▶ THE PROBLEM: Give again only those lines from the start of the entries through the line holding "Click the '삼각형", leaving them as they are.

▶ TASK MATERIAL:
———
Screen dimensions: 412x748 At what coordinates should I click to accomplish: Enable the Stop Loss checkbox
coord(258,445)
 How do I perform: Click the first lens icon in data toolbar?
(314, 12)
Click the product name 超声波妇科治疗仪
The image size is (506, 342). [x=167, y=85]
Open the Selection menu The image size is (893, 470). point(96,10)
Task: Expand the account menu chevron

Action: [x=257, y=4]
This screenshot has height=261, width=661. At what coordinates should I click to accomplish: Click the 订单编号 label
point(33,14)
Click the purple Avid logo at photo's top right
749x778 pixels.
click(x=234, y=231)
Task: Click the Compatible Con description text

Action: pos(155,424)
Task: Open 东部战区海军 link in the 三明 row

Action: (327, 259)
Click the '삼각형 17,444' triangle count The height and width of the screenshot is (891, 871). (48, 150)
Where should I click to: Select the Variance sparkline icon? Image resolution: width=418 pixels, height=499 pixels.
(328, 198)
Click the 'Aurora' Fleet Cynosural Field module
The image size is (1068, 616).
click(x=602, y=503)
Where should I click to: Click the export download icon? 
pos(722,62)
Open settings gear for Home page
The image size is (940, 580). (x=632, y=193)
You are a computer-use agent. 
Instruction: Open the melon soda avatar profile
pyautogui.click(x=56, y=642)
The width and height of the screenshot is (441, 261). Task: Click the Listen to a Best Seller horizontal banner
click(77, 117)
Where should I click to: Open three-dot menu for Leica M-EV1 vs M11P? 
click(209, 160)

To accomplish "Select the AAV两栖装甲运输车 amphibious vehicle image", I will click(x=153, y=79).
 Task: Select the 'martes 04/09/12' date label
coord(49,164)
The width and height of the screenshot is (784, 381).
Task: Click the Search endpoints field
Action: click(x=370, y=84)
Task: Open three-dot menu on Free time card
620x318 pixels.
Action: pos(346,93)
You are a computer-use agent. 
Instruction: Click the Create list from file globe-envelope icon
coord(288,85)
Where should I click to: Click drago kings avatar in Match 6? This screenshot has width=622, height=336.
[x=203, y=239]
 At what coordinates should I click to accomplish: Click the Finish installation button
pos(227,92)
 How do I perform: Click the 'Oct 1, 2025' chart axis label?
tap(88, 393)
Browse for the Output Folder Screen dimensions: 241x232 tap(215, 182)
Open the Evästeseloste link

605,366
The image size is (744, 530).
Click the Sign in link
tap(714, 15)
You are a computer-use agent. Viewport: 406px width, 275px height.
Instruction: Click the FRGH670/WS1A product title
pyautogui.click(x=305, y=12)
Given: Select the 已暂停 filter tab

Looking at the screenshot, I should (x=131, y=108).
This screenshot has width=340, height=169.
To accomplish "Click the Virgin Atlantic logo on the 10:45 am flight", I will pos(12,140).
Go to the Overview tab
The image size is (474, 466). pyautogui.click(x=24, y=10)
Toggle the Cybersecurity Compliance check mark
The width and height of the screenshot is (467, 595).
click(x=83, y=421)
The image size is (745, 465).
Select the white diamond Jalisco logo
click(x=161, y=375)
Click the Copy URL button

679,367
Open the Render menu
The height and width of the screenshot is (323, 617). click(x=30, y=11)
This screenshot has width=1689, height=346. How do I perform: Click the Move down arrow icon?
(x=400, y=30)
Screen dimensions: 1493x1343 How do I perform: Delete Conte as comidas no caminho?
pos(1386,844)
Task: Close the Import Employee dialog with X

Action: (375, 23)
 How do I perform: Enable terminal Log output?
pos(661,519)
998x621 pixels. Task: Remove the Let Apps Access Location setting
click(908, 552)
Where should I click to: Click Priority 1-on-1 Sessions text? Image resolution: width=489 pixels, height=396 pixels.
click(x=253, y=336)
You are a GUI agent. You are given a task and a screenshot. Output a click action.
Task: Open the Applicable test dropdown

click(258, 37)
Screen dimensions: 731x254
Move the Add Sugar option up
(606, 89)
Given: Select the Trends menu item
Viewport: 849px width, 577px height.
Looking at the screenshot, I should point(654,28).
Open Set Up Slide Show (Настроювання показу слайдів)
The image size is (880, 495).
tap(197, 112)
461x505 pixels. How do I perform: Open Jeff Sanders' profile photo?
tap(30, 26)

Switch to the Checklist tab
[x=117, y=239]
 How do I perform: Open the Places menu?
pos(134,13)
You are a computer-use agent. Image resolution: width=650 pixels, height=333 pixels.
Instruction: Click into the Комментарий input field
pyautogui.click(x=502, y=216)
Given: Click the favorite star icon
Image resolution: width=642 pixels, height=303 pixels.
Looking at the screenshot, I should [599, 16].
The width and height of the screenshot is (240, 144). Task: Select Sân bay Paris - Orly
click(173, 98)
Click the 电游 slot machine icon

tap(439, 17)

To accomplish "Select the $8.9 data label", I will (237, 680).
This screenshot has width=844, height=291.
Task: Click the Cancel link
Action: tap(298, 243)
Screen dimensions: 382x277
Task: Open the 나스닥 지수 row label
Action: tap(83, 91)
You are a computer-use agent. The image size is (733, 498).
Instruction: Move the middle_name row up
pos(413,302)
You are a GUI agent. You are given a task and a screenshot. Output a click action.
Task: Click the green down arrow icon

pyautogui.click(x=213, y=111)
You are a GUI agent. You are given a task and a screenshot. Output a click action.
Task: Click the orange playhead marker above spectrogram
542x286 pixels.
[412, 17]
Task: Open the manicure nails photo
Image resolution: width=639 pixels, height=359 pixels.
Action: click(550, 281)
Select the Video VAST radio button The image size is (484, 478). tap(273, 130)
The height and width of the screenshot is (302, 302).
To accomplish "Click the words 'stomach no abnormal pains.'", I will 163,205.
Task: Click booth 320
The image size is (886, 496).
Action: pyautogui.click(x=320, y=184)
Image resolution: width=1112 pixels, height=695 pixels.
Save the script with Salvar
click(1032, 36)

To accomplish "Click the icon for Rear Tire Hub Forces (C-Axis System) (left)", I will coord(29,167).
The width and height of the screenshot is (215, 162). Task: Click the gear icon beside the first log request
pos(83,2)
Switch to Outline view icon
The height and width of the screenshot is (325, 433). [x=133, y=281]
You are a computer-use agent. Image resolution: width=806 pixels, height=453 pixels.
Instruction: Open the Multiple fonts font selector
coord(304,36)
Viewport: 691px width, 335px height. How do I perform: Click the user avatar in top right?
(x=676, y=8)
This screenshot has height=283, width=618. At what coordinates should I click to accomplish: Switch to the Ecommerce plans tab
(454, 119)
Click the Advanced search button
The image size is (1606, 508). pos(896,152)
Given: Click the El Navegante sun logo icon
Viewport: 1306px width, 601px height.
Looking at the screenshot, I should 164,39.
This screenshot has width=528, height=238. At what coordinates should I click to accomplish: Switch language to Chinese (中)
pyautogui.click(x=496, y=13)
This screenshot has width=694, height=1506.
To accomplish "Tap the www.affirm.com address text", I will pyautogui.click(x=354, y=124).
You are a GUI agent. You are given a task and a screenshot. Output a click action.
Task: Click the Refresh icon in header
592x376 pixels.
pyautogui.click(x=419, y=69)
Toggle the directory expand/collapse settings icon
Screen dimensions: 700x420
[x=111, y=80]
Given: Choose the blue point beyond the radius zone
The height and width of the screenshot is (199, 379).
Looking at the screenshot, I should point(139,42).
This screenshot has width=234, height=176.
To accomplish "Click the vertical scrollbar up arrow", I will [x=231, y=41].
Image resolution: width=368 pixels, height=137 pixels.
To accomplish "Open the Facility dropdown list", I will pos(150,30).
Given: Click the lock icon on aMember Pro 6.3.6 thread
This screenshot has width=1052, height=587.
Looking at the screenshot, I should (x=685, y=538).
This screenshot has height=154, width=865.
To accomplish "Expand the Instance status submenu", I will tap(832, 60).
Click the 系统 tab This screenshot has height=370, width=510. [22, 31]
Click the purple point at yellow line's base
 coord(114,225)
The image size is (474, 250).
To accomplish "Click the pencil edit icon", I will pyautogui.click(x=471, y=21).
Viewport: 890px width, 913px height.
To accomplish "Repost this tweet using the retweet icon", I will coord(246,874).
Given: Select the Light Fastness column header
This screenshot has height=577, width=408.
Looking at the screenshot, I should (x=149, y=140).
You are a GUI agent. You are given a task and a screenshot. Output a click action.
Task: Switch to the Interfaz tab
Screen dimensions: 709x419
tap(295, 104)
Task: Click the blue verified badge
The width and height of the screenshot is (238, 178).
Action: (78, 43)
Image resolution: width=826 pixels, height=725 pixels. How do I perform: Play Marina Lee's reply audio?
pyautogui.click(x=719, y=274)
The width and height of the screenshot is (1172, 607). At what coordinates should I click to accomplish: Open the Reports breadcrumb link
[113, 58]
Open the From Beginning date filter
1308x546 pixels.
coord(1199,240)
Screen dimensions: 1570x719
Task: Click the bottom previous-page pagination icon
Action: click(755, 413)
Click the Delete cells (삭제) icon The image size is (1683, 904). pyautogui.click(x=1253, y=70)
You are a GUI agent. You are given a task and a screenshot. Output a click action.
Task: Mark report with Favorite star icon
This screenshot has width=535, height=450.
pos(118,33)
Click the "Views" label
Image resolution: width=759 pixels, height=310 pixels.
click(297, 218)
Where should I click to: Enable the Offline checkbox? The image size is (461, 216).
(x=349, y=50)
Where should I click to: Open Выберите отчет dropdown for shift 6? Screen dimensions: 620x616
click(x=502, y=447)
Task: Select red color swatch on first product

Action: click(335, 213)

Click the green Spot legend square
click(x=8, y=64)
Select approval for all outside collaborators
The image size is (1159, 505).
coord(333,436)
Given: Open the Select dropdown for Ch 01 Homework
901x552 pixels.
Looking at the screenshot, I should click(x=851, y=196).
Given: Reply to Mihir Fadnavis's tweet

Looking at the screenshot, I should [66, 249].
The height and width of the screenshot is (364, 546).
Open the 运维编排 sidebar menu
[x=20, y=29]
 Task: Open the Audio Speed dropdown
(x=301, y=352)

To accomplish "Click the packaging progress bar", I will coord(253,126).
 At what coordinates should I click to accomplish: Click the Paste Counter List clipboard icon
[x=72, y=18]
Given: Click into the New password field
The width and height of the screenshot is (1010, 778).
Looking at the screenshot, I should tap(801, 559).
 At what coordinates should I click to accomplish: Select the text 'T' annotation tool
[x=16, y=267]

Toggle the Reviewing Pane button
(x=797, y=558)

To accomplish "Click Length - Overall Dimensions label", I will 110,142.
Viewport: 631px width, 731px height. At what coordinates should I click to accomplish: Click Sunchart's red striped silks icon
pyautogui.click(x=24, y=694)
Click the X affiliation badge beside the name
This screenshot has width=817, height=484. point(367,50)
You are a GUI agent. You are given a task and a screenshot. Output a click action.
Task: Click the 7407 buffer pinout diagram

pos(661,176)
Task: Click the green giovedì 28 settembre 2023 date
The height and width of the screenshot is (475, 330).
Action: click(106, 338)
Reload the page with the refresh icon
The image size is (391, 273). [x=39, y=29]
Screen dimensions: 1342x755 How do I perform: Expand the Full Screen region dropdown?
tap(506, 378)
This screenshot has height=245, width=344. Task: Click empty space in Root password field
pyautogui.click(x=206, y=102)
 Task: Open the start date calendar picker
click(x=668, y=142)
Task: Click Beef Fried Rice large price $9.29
———
▶ EXERCISE OUTPUT:
Screen dimensions: 412x748 At what coordinates should I click to accomplish: Enable the Stop Loss checkbox
coord(258,445)
 How do I perform: Click the first lens icon in data toolbar?
(314, 12)
Click the product name 超声波妇科治疗仪
The image size is (506, 342). [x=167, y=85]
Open the Selection menu The image size is (893, 470). point(96,10)
Task: Expand the account menu chevron

Action: [x=257, y=4]
This screenshot has height=261, width=661. At what coordinates should I click to accomplish: Click the 订单编号 label
point(33,14)
Click the purple Avid logo at photo's top right
749x778 pixels.
click(x=234, y=231)
Task: Click the Compatible Con description text

Action: pos(155,424)
Task: Open 东部战区海军 link in the 三明 row

Action: (327, 259)
Click the '삼각형 17,444' triangle count The height and width of the screenshot is (891, 871). (48, 150)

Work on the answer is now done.